* [Tâche demandée]
Mettez dans un tableau Markdown à deux colonnes, « N° » et « Ligne », tout ce qui va de la ligne contenant « This screenshot has width=1366, height=589. » jusqu'à celle contenant « [1205, 423] », ces deux lignes incluses et les lignes vides omises.

* [Données fournies]
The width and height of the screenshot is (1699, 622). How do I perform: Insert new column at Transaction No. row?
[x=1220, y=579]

...

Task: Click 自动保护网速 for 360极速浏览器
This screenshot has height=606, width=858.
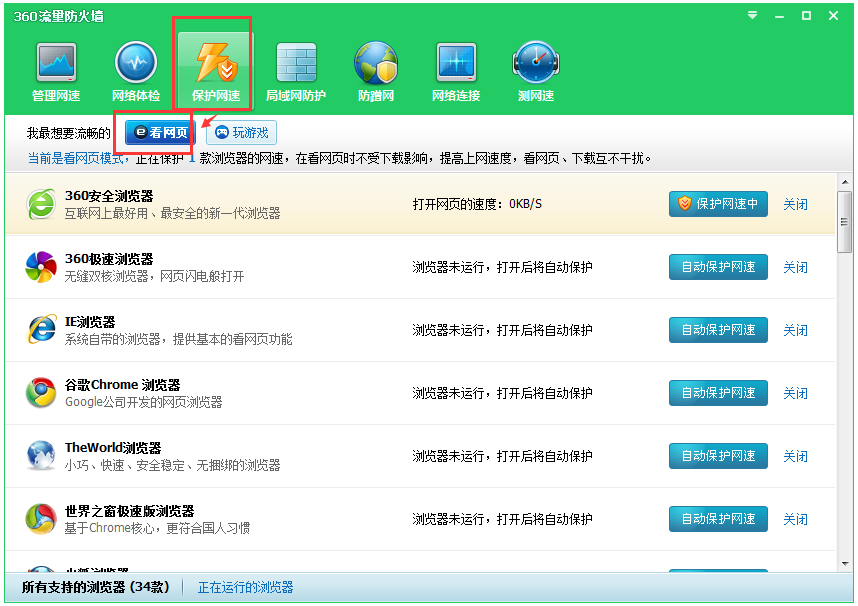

---

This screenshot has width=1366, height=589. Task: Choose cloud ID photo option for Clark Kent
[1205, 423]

* [Réponse complète]
| N° | Ligne |
|---|---|
| 1 | This screenshot has width=1366, height=589. Task: Choose cloud ID photo option for Clark Kent |
| 2 | [1205, 423] |